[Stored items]
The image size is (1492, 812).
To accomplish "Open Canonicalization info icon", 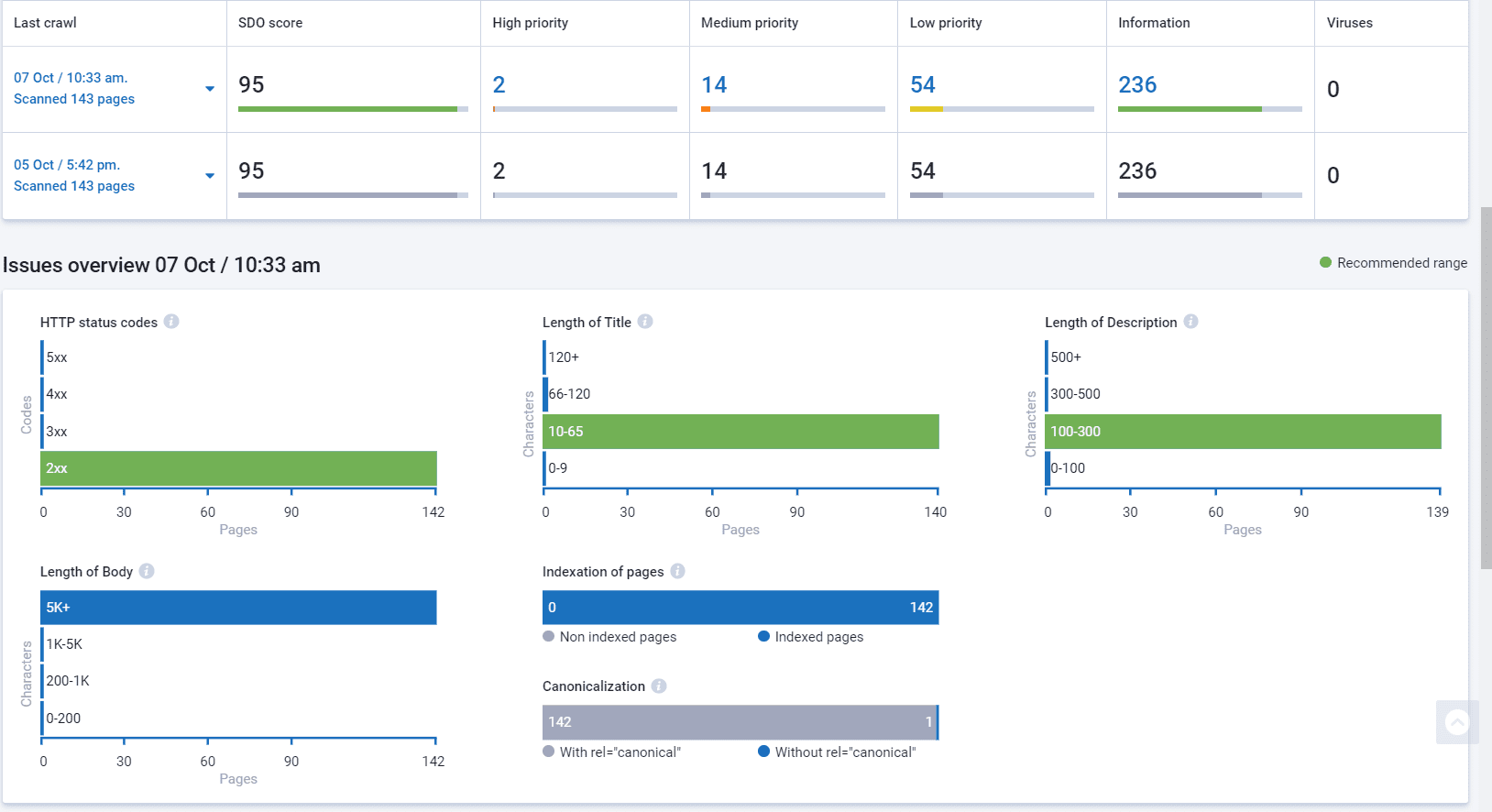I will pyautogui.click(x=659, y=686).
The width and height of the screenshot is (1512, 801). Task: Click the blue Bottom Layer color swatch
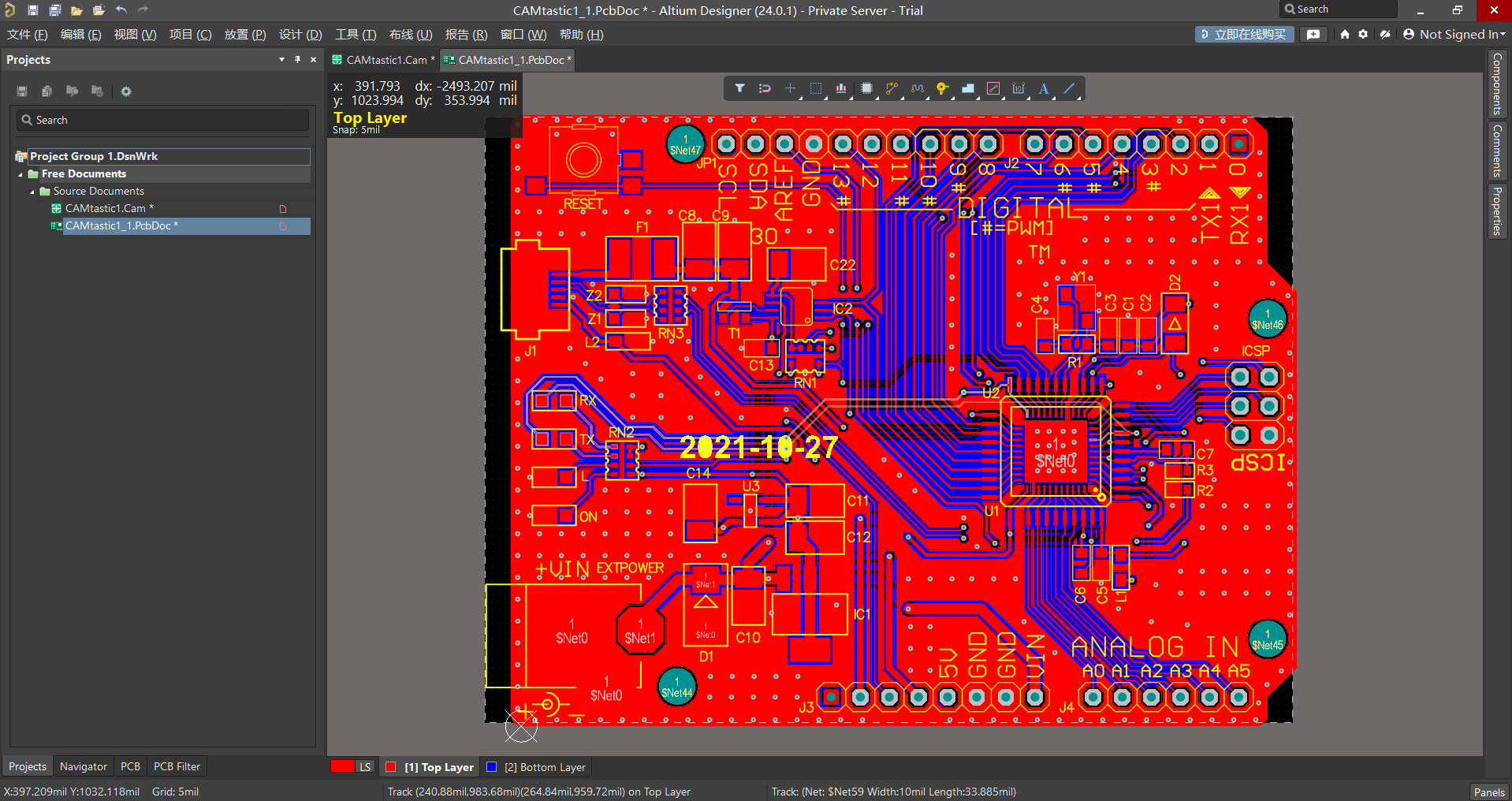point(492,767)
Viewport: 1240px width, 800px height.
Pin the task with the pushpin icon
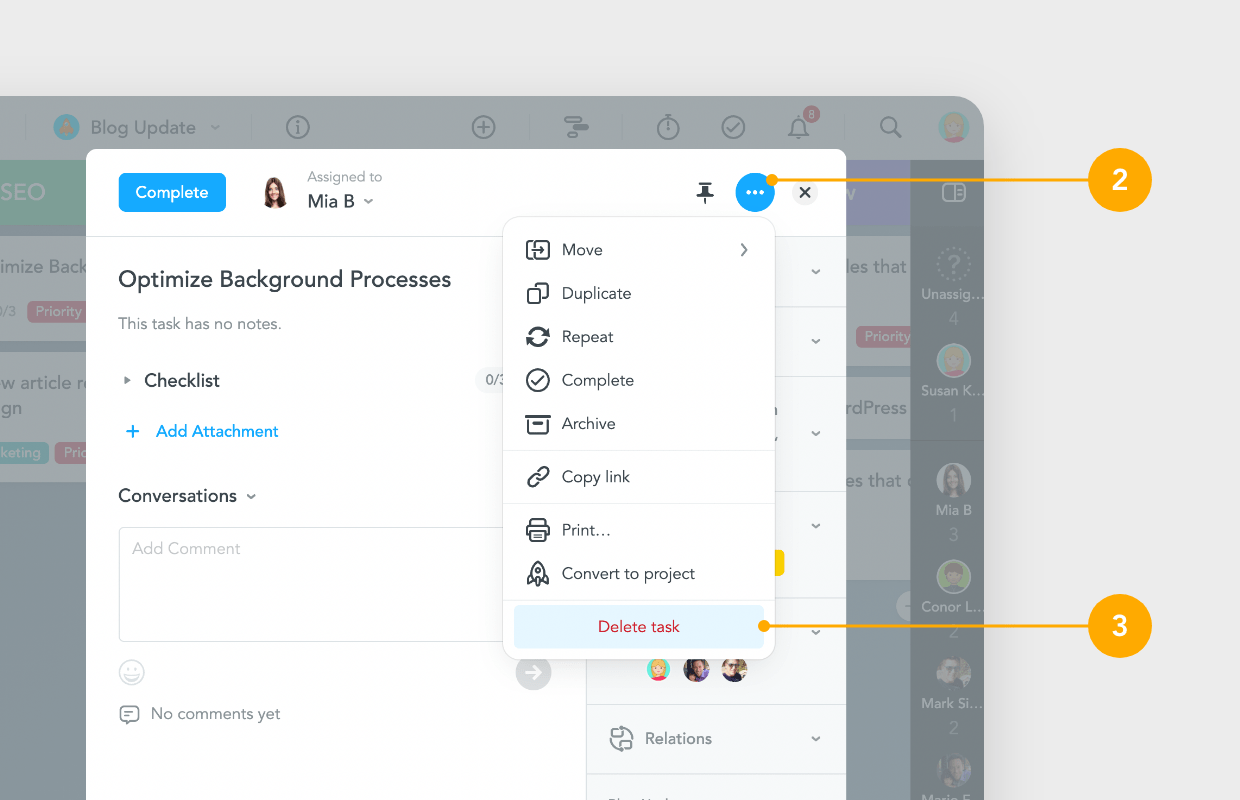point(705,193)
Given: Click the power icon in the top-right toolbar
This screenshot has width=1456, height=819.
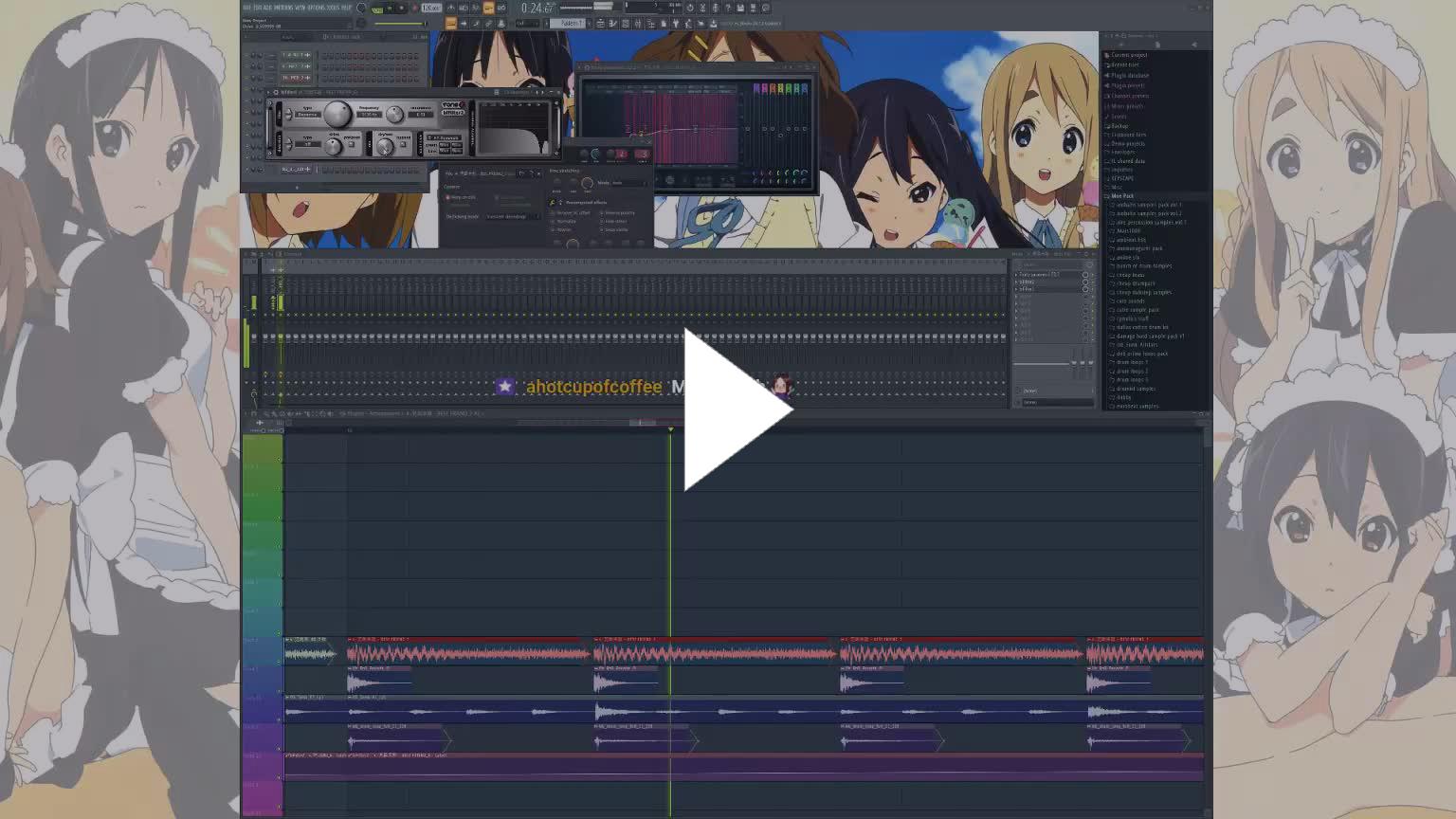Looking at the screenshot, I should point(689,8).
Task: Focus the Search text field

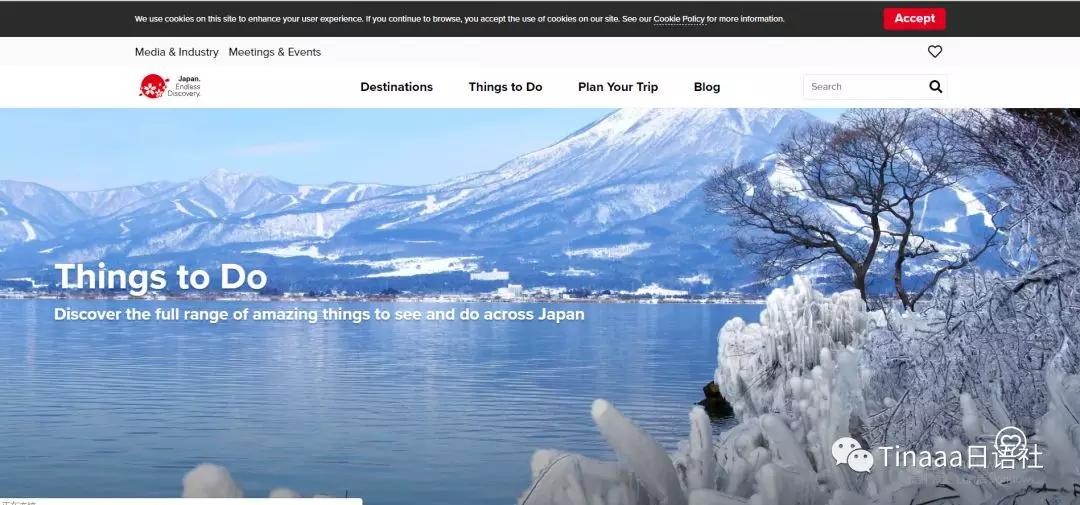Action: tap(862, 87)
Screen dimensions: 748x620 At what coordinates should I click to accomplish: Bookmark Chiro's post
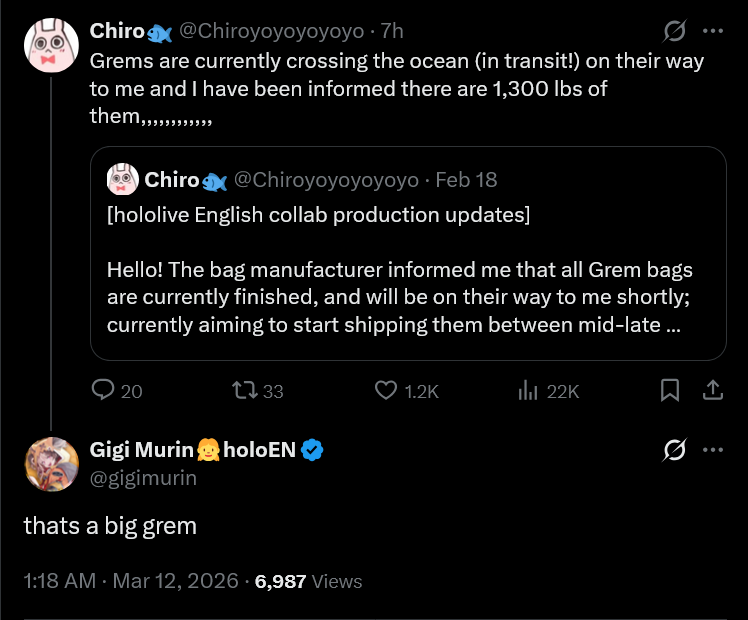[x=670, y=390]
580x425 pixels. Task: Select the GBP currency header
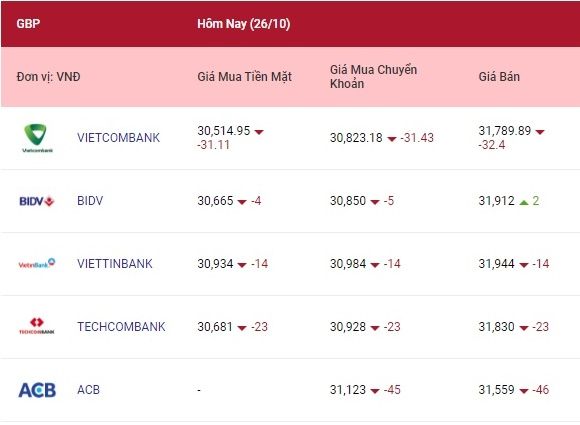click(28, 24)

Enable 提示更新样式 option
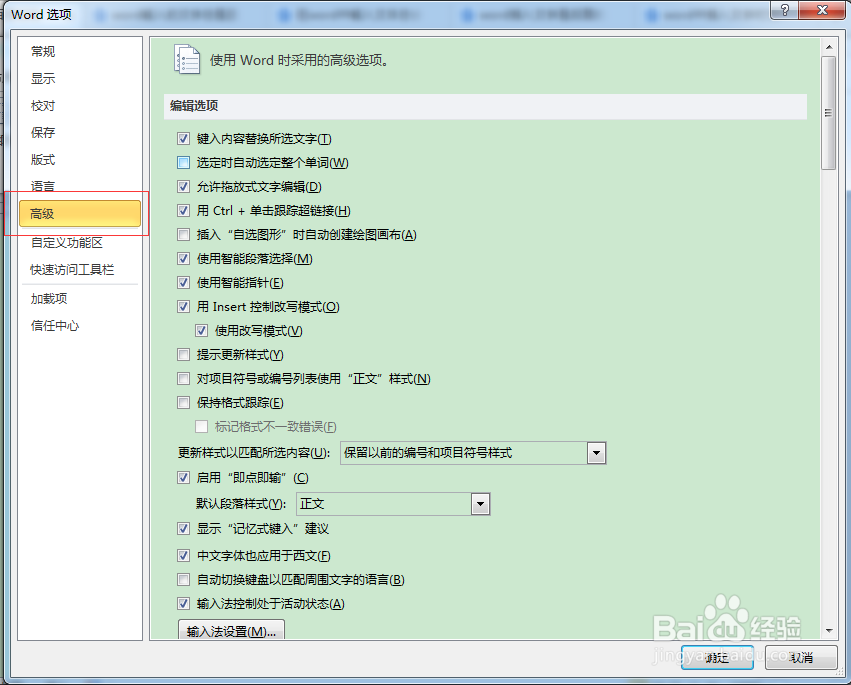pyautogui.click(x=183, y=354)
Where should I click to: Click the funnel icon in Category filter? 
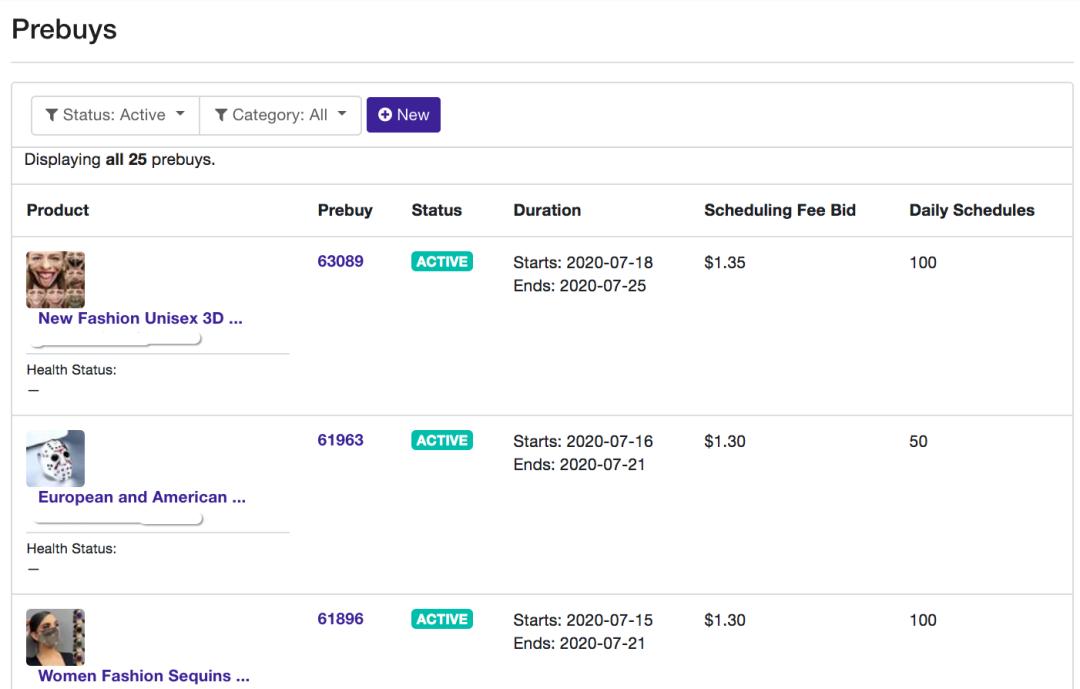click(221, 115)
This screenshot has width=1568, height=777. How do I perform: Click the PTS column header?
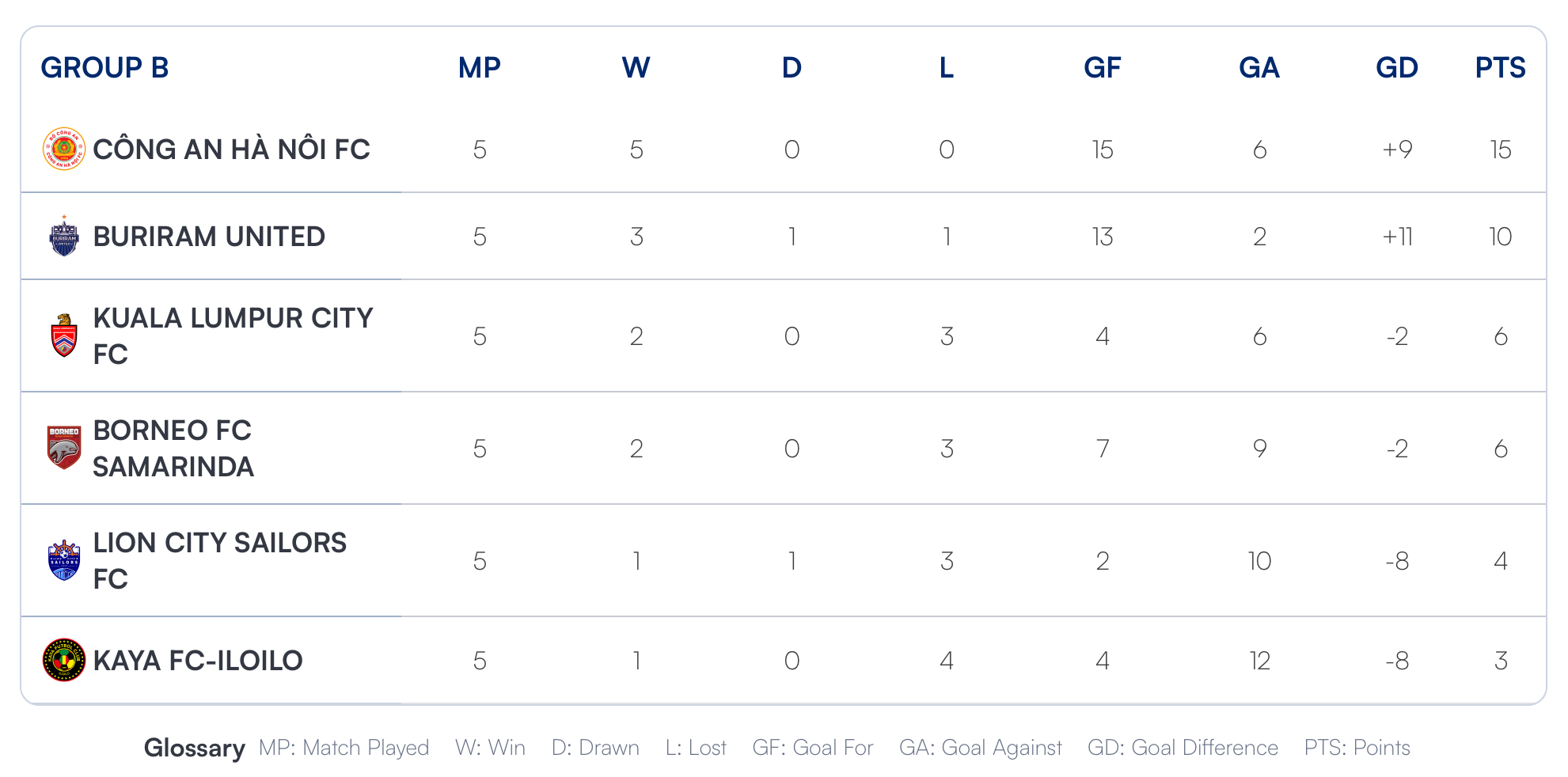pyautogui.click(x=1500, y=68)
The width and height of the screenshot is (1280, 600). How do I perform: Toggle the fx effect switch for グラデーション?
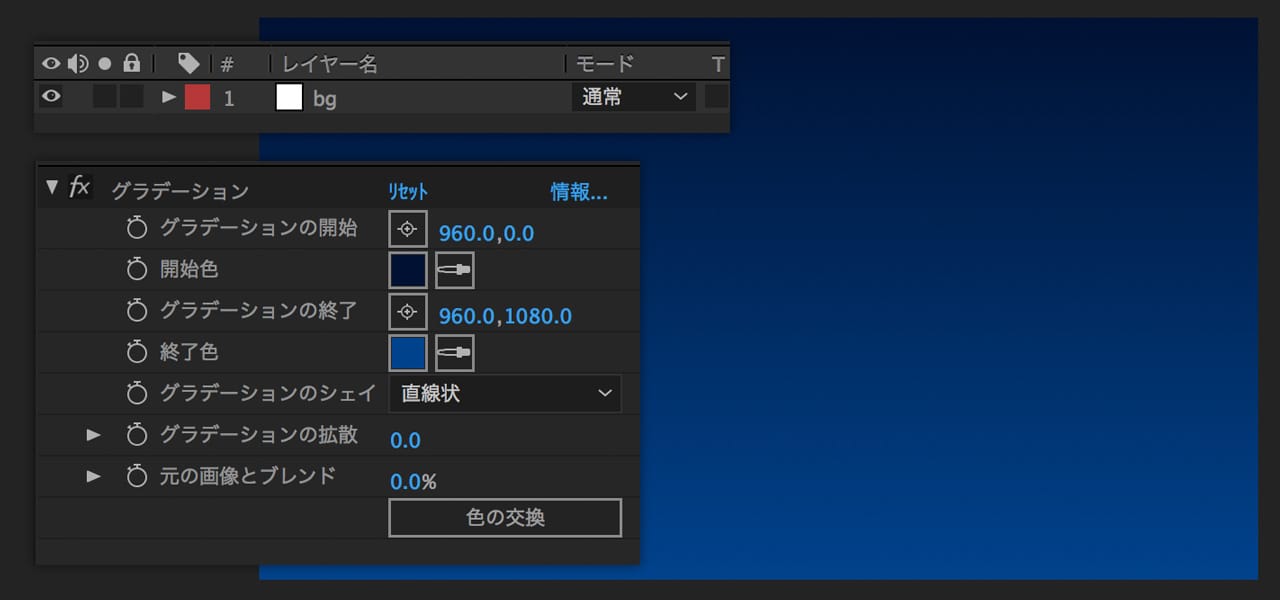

-- ASSIGNMENT --
With pictures excluded, the lines running from the one containing "This screenshot has width=1456, height=819." through the last line of the records above are to be restated exactly and in full.

-- WRITTEN ANSWER --
This screenshot has width=1456, height=819.
Looking at the screenshot, I should point(689,8).
Task: Focus the Search text field

Action: tap(862, 87)
Screen dimensions: 748x620 At what coordinates should I click to accomplish: Bookmark Chiro's post
[x=670, y=390]
580x425 pixels. Task: Select the GBP currency header
click(28, 24)

Enable 提示更新样式 option
pyautogui.click(x=183, y=354)
Where should I click to: Click the funnel icon in Category filter? 
click(221, 115)
This screenshot has width=1568, height=777. How do I perform: Click the PTS column header?
pyautogui.click(x=1500, y=68)
The width and height of the screenshot is (1280, 600). How do I perform: Toggle the fx effect switch for グラデーション?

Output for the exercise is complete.